Information supplied.
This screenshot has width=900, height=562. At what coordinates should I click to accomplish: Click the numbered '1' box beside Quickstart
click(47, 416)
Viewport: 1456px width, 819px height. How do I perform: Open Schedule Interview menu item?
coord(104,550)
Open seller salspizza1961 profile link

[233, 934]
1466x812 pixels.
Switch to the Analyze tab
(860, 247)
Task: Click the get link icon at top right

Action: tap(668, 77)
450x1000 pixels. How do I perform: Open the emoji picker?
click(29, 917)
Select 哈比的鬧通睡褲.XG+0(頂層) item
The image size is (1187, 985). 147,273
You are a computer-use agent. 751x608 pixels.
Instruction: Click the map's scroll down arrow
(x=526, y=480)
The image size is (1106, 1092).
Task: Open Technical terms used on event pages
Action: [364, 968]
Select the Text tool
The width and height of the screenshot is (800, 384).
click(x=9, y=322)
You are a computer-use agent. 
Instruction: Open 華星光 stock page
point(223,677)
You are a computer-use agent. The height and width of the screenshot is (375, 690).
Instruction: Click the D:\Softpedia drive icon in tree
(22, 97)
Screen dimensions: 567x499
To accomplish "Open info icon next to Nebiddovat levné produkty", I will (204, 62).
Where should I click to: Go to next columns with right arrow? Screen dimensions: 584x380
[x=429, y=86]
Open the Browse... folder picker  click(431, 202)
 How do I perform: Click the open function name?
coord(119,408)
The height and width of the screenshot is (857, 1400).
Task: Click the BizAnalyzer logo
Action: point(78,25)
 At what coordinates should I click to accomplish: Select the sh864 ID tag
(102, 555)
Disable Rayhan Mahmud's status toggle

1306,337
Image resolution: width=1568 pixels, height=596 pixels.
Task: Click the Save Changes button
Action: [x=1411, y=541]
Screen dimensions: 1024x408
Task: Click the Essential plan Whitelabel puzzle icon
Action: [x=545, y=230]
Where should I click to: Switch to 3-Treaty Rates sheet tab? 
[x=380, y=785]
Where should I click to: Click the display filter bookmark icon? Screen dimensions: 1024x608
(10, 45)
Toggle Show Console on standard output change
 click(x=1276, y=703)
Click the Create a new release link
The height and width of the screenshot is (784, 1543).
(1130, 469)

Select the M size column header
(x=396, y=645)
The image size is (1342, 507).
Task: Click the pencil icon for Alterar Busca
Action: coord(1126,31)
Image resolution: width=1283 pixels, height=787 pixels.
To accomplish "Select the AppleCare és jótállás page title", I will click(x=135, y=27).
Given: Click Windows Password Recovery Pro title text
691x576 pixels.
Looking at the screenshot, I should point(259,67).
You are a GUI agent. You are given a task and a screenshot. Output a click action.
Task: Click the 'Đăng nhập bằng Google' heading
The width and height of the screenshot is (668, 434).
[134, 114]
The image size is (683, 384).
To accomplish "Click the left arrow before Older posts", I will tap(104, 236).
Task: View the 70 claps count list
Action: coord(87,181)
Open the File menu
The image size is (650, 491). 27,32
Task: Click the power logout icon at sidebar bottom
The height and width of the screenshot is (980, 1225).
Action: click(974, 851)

Description of the task. Please copy all of the records above word for word, keeping every line unchanged and in the same order.

Finished exercise.
This screenshot has width=900, height=562. At what coordinates should I click to accomplish: Click the numbered '1' box beside Quickstart
click(47, 416)
Viewport: 1456px width, 819px height. How do I perform: Open Schedule Interview menu item?
coord(104,550)
Open seller salspizza1961 profile link

[233, 934]
1466x812 pixels.
Switch to the Analyze tab
(860, 247)
Task: Click the get link icon at top right

Action: tap(668, 77)
450x1000 pixels. How do I perform: Open the emoji picker?
click(29, 917)
Select 哈比的鬧通睡褲.XG+0(頂層) item
The image size is (1187, 985). 147,273
You are a computer-use agent. 751x608 pixels.
Instruction: Click the map's scroll down arrow
(x=526, y=480)
The image size is (1106, 1092).
Task: Open Technical terms used on event pages
Action: [364, 968]
Select the Text tool
The width and height of the screenshot is (800, 384).
click(x=9, y=322)
You are a computer-use agent. 
Instruction: Open 華星光 stock page
point(223,677)
You are a computer-use agent. The height and width of the screenshot is (375, 690).
Instruction: Click the D:\Softpedia drive icon in tree
(22, 97)
Screen dimensions: 567x499
To accomplish "Open info icon next to Nebiddovat levné produkty", I will (204, 62).
Where should I click to: Go to next columns with right arrow? Screen dimensions: 584x380
[x=429, y=86]
Open the Browse... folder picker  click(431, 202)
 How do I perform: Click the open function name?
coord(119,408)
The height and width of the screenshot is (857, 1400).
Task: Click the BizAnalyzer logo
Action: point(78,25)
 At what coordinates should I click to accomplish: Select the sh864 ID tag
(102, 555)
Disable Rayhan Mahmud's status toggle

1306,337
Image resolution: width=1568 pixels, height=596 pixels.
Task: Click the Save Changes button
Action: [x=1411, y=541]
Screen dimensions: 1024x408
Task: Click the Essential plan Whitelabel puzzle icon
Action: [x=545, y=230]
Where should I click to: Switch to 3-Treaty Rates sheet tab? 
[x=380, y=785]
Where should I click to: Click the display filter bookmark icon? Screen dimensions: 1024x608
(10, 45)
Toggle Show Console on standard output change
 click(x=1276, y=703)
Click the Create a new release link
The height and width of the screenshot is (784, 1543).
(1130, 469)

Select the M size column header
(x=396, y=645)
The image size is (1342, 507).
Task: Click the pencil icon for Alterar Busca
Action: coord(1126,31)
Image resolution: width=1283 pixels, height=787 pixels.
To accomplish "Select the AppleCare és jótállás page title", I will click(x=135, y=27).
Given: Click Windows Password Recovery Pro title text
691x576 pixels.
Looking at the screenshot, I should point(259,67).
You are a GUI agent. You are given a task and a screenshot. Output a click action.
Task: Click the 'Đăng nhập bằng Google' heading
The width and height of the screenshot is (668, 434).
[134, 114]
The image size is (683, 384).
To accomplish "Click the left arrow before Older posts", I will tap(104, 236).
Task: View the 70 claps count list
Action: coord(87,181)
Open the File menu
The image size is (650, 491). 27,32
Task: Click the power logout icon at sidebar bottom
The height and width of the screenshot is (980, 1225).
Action: click(974, 851)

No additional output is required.